At the Virginia Tech Shenandoah Valley Agricultural Research and Education Center (SVAREC), cutting down on hay feeding days is a priority. For years, area producers have relied on fall stockpiling of tall fescue to extend grazing systems, but there is a drawback. Forage supplies can get pretty tight while saving acres for stockpile or standing hay.
David Fiske, former superintendent of SVAREC, who unfortunately passed away in November 2018, found a solution with summer stockpiling.
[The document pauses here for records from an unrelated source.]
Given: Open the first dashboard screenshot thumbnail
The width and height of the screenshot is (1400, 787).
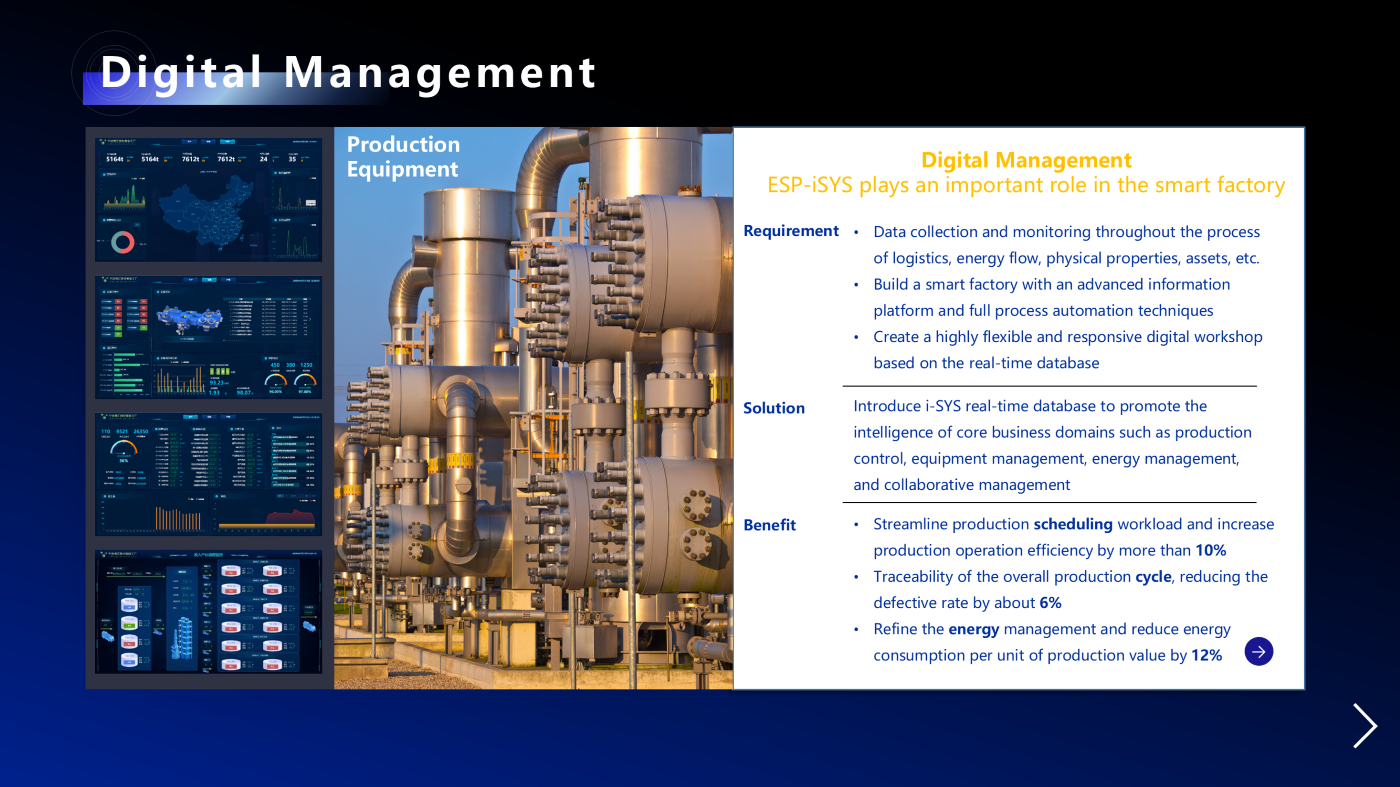Looking at the screenshot, I should coord(208,200).
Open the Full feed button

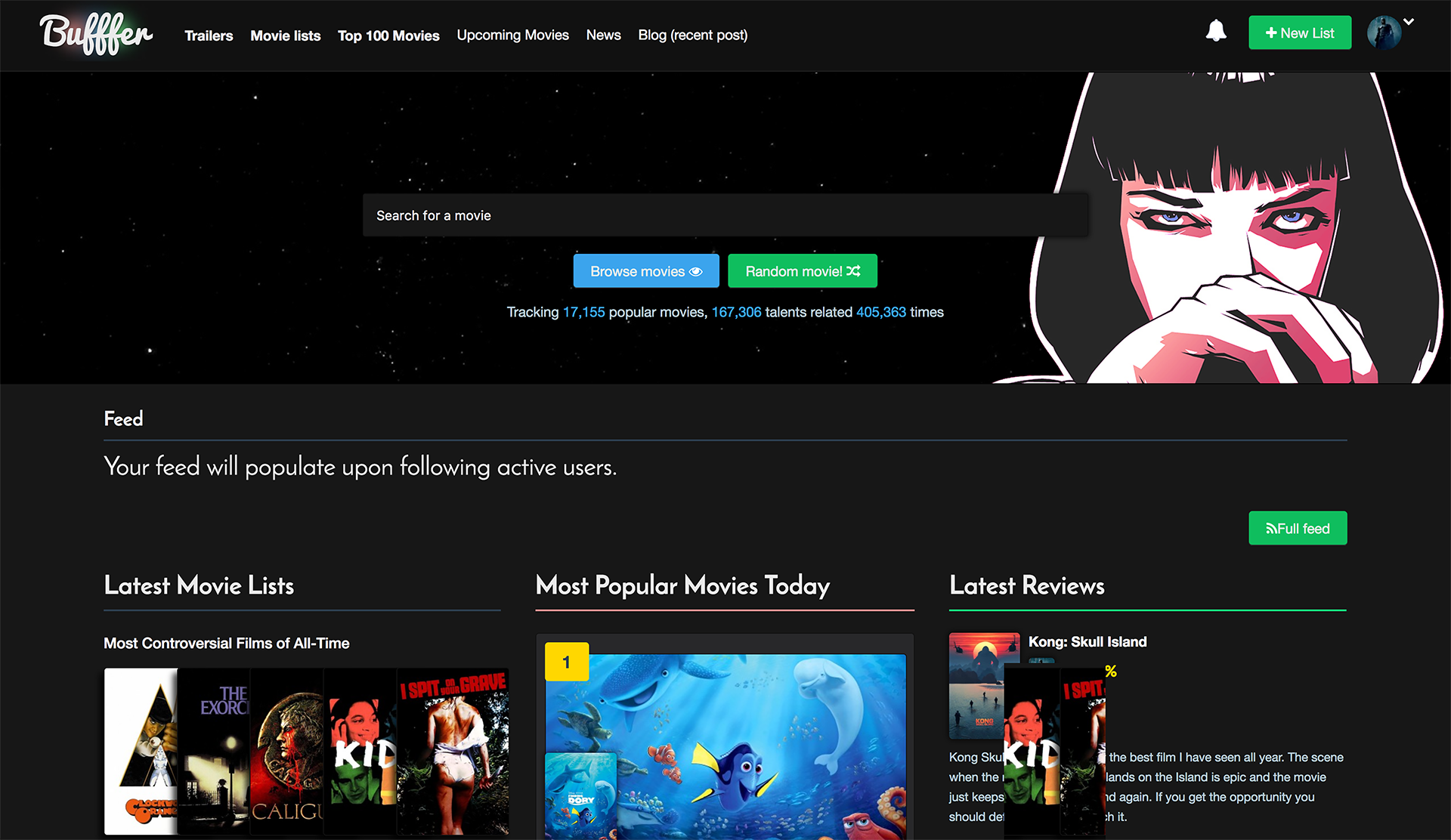pyautogui.click(x=1298, y=529)
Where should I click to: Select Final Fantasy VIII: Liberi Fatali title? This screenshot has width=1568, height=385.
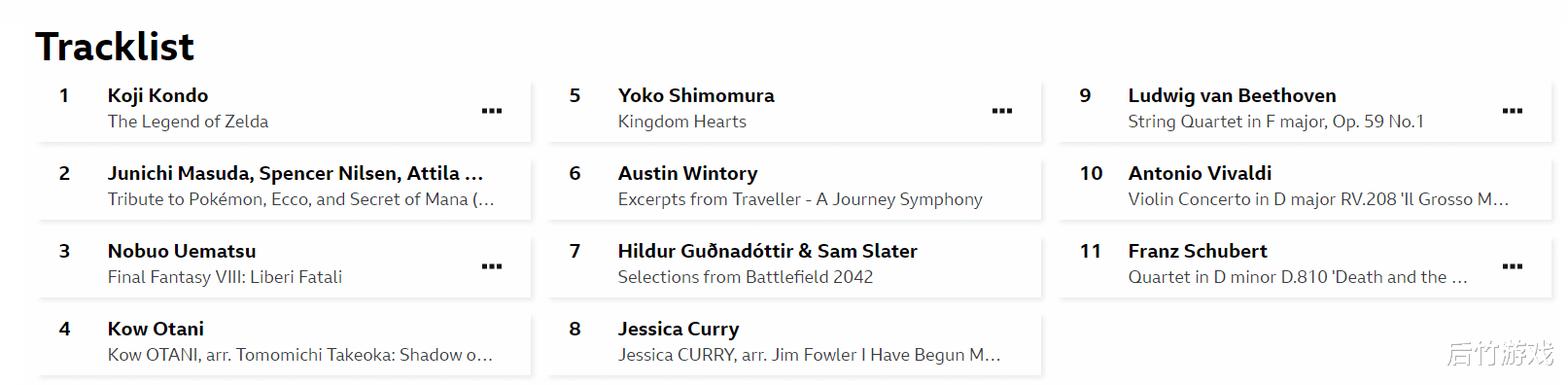[x=225, y=277]

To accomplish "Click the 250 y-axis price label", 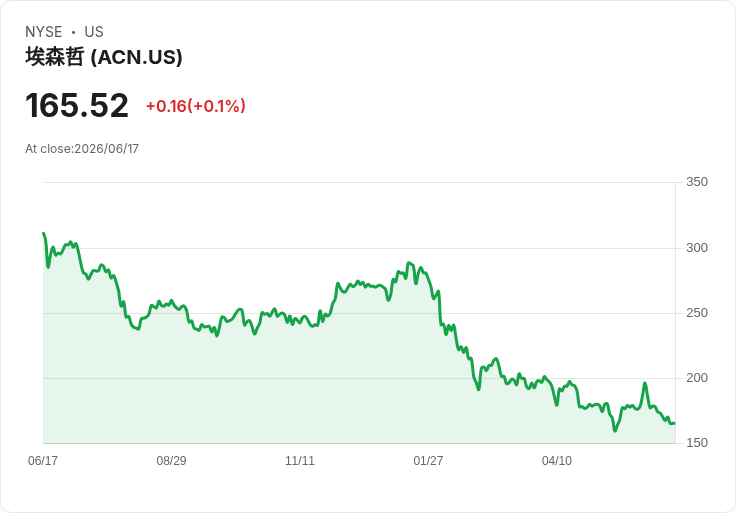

The practice continues today as a legacy to his hard work.
Gabe Pent, superintendent now, notes the combination of summer and fall stockpiling stretched the grazing season at SVAREC by an average of 90 days, usually into mid-January.
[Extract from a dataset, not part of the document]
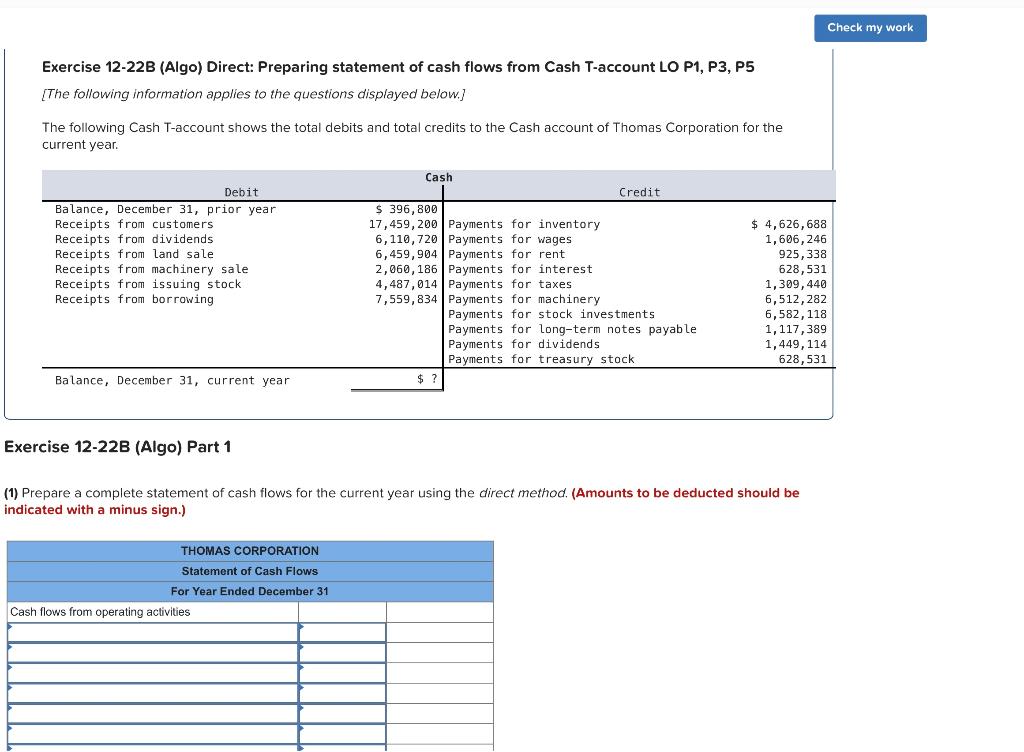This screenshot has height=752, width=1024.
Task: Click the For Year Ended December 31 header
Action: point(249,591)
"That means we can graze an average of 280 days instead of the typical 210 days," he says. In dollar terms, that's a $36 per cow savings by grazing rather than feeding hay.
"In our area hay was $120 a ton if you were buying it in 2018. That year we estimated we saved $1.37 per head per day in feed costs for 70 days. That's $96 a head."
Pent and his crew use eight paddocks, two acres each, for stockpiling. They keep eight of their 180 Angus-cross cows on those 16 acres year-round. Here they practice both summer and fall stockpiling, as well as rotational grazing.
They start summer stockpiling in the spring, usually mid-April, when tall fescue typically begins to produce an overabundance of forage. They take cattle off 25% of the pasture, or in this case, two paddocks, and let it grow. In mid-August, they let cattle back on the forage they stockpiled. At that point, strip grazing, using a single strand of temporary electric fence to portion out two to three days of grazing, is the management tool of choice.
While the summer-stockpiled fescue isn't pretty to look at, it runs 59% to 74% total digestible nutrients (TDN), enough to support a dry or lactating cow.
While the cows are benefiting from the summer stockpile in August, September and on into October, the cattle crew applies nitrogen to another 50% of their paddocks. These are set aside for fall and winter stockpiling. When summer stockpiles run out, the fall stockpile is ready to strip graze.
Pent says, "Feeding cattle is the most costly part of a cattle operation. Here in Virginia, it is 50% to 70% of the total cost. Grazing is significantly cheaper than feeding hay. The longer we can graze and let animals harvest the forage, the better."